Машина аккуратно, как поршень в цилиндр, входит в узенькую улочку старинного городка, сквозит между желтоватыми – из дикого пористого камня — домами, выныривает на окраине уже, легко взлетает по бетонной аппарели на обширную площадь у здания фирменного автомагазина, пестрящую тысячами новеньких авто.
Автомобили кишат — муравейником.
А за моей спиной дышит ветром и холодом пустынное шоссе…

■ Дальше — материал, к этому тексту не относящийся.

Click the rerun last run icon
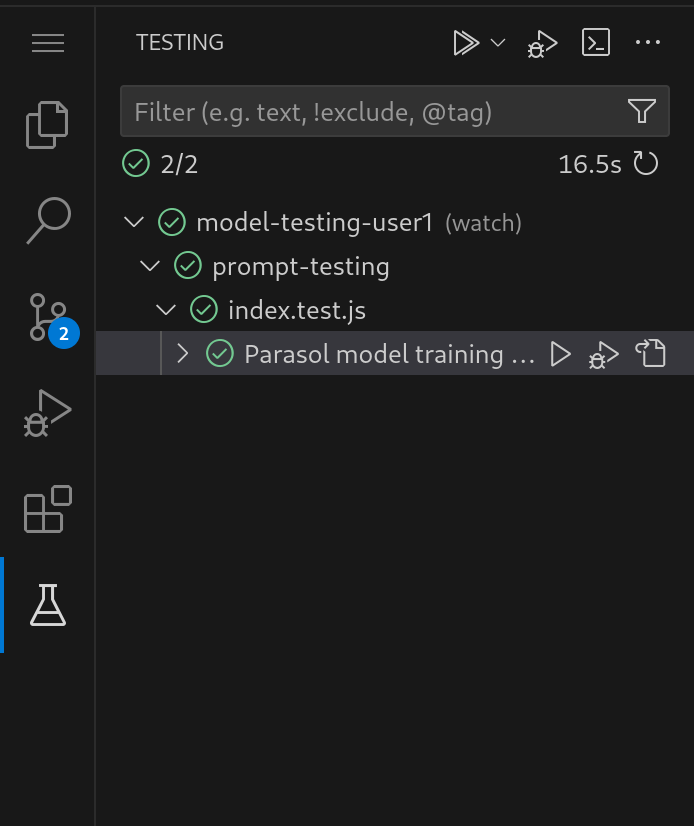The height and width of the screenshot is (826, 694). [646, 164]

Не могу оторвать глаз от «моей» машины. Это — как любовь с первого взгляда — сладко и мучительно. Она хорошо видна среди других благодаря светлизне и необычному, тигриному ходу. Как нарочно, пробирается ко мне. Останавливается невдалеке, вздрогнув и осев на рессорах. Она открытая. В ней двое: за рулем блондин, в белом, слегка помятом костюме, и брюнет, точнее даже негр, в черном костюме, ослепительной белой манишке. Негр, или просто Темный, развалился позади Светлого, в углу второго сиденья. Примечаю, что у Темного даже белки глаз черные. Из-за крахмального воротничка кажется, что голова его как бы парит над туловищем.
До тоски хочется прикоснуться к рулю этой машины. Не успокаивает даже то, что сам я бродяжнически худо одет, что в кармане ни гроша, что тело мое сквозь прорехи в куртке обжигают одновременно острый холодок ветра и жесткие лучи высокогорного солнца.

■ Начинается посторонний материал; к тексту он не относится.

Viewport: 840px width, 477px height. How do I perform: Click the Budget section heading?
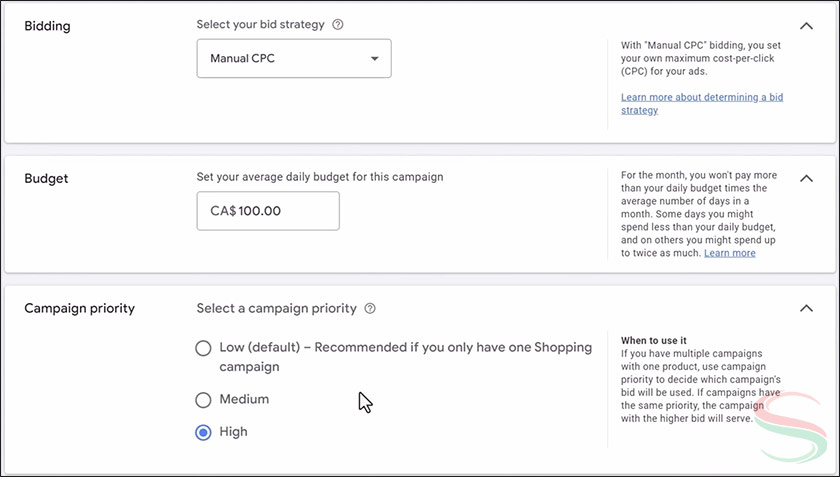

Чувствую, знаю точно — судьба: я безнадежно привязан к этой машине. Болван, оборванец без роду и племени, черт знает как занесенный на это плоскогорье, к этому городу, шоссе, автомагазину. И в то же время ощущаю в себе какое-то состояние свободы, уверенности.
А зависть моя к владельцу машины (не сомневаюсь, владелец — Светлый, а Черный — приятель или просто попутчик) смешивается с чувством превосходства над обоими. Неясные мысли о непривязанности к имуществу, к машине и дороге мелькают, покуда я ласкаю взглядом светло-серое чудище…
Один из седоков, скорее всего Темный, подмигивает мне внезапно. Кажется, я слышу его шепот: он выговаривает одно и то же слово – «Вперед! Вперед!». Я не вполне понимаю, что он от меня хочет, и продолжаю ошиваться возле.
«Вон парень желает наняться шофером», – слышу я совершенно отчетливо, хотя вовсе не уверен, что слова эти доносятся до меня благодаря сотрясению воздуха, а не каким-то другим путем в обход пространства. Понимаю внезапно, что мы с Темным заговорщики и сейчас надуем Светлого, пьяного от счастья обладания этим серым зверем, которым на самом деле нельзя владеть, а можно только быть временным пассажиром.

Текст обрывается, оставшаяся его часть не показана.